Allan Creer

Personal information
- Date of birth: 12 November 1986 (age 38)
- Place of birth: Rutherglen, Scotland
- Height: 6 ft 4 in (1.93 m)
- Position(s): Goalkeeper

Youth career
- 2003–2004: Livingston

Senior career*
- Years: Team / Apps / (Gls)
- 2004–2005: Forfar Athletic / 5 / (0)
- 2005–2006: Albion Rovers / 4 / (0)
- 2006–2008: Alloa Athletic / 48 / (0)
- 2008: Ross County / 4 / (0)
- 2008-2009: Kilsyth Rangers
- 2009: Hill of Beath Hawthorn
- 2009-2010: Lanark United

= Allan Creer =

Scottish footballer (born 1986)

Allan Creer (born 12 November 1986) is a Scottish footballer who plays as a goalkeeper.

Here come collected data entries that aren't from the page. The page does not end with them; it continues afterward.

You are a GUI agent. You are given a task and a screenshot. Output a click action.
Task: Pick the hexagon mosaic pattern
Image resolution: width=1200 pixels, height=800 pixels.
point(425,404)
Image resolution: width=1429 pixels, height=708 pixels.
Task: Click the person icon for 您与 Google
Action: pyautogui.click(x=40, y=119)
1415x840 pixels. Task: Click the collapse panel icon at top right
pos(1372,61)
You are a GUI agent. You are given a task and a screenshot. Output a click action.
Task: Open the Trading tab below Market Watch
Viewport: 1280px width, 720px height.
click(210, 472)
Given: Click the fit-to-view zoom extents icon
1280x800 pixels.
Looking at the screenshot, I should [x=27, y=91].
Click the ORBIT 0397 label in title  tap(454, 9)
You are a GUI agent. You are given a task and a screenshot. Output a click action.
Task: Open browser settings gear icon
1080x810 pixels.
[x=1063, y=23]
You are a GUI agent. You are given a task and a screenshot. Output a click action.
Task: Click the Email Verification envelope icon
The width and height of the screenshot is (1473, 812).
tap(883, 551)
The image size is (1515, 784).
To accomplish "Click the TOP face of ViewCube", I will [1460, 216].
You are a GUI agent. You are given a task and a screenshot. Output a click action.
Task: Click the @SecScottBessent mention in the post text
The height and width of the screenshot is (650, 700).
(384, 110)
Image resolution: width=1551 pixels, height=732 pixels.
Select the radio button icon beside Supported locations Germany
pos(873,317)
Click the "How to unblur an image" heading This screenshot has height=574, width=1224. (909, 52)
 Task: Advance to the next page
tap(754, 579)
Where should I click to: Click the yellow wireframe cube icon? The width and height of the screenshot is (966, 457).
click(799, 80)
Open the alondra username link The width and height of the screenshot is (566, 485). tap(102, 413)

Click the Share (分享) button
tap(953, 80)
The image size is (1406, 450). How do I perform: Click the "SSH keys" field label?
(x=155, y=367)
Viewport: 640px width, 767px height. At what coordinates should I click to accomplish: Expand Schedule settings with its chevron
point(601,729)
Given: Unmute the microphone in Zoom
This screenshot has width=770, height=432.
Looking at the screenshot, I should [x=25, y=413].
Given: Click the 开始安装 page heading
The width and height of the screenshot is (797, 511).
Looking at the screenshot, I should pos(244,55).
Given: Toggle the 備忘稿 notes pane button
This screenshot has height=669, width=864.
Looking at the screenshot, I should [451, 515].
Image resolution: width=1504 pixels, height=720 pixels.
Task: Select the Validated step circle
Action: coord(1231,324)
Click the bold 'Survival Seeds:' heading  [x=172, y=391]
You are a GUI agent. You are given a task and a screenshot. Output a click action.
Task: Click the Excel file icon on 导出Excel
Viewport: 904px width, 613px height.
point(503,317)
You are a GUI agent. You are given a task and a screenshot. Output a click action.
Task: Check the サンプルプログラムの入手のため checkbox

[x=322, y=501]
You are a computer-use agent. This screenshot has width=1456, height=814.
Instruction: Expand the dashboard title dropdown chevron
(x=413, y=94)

He last played for Ross County.

He joined Alloa from Albion Rovers in January 2006, in direct exchange for Gary McGlynn, having previously played for Dundee United, Livingston and Wishaw Juniors F.C. Following a match in March 2007, Creer was disciplined by his club for reacting to fans after a 4–0 defeat by opponents Stirling Albion.

Creer was released by Alloa in January 2008 and then signed a short-term deal with Ross County in February 2008. He played in four league games, but was heavily criticised for his performance in a 4–2 defeat by Ayr United. He did not play again for Ross County and was released at the end of the 2007–08 season.

He then had spells at Kilsyth Rangers, Hill of Beath Hawthorn and Lanark United before retiring in 2010.